### RAW DATA
++++++++
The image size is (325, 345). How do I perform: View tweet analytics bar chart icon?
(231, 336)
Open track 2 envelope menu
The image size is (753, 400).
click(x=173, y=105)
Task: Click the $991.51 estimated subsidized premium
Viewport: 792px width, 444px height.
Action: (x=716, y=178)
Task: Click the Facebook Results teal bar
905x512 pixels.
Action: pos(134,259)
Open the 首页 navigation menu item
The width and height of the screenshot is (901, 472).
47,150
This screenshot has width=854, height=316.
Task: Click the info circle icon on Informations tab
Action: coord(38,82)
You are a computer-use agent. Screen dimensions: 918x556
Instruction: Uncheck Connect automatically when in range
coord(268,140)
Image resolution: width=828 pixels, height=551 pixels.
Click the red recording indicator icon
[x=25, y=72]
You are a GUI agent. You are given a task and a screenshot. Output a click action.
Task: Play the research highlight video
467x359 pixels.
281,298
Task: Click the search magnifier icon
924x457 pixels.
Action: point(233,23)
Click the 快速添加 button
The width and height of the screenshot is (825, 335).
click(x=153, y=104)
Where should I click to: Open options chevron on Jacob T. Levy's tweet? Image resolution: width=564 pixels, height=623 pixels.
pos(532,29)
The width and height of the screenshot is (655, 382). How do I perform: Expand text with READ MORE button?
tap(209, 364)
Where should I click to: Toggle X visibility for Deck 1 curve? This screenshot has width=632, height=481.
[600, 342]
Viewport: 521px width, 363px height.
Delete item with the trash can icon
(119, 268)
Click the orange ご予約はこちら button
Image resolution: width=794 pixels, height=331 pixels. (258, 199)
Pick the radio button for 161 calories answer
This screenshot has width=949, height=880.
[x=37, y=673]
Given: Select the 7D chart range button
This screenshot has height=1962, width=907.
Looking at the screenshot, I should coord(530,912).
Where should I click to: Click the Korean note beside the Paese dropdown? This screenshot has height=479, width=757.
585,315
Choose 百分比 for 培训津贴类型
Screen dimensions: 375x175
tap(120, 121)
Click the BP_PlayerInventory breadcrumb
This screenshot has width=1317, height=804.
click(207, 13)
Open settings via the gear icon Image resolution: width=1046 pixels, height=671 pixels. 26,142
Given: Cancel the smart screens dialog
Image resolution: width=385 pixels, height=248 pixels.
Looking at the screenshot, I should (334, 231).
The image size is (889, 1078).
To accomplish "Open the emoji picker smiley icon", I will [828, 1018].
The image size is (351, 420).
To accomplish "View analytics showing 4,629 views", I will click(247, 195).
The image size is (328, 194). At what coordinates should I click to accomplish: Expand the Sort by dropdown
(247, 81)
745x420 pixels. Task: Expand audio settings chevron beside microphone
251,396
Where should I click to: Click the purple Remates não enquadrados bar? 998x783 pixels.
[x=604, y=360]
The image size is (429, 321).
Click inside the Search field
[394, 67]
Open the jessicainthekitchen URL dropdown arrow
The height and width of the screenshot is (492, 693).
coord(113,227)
++++++++
### EXERCISE PROMPT
Please, from the entries above, set down exactly the lines from the one containing "Click the BP_PlayerInventory breadcrumb" through the one containing "The image size is (889, 1078).", and only those.

### EXERCISE SOLUTION
Click the BP_PlayerInventory breadcrumb
This screenshot has width=1317, height=804.
click(207, 13)
Open settings via the gear icon Image resolution: width=1046 pixels, height=671 pixels. 26,142
Given: Cancel the smart screens dialog
Image resolution: width=385 pixels, height=248 pixels.
Looking at the screenshot, I should (334, 231).
The image size is (889, 1078).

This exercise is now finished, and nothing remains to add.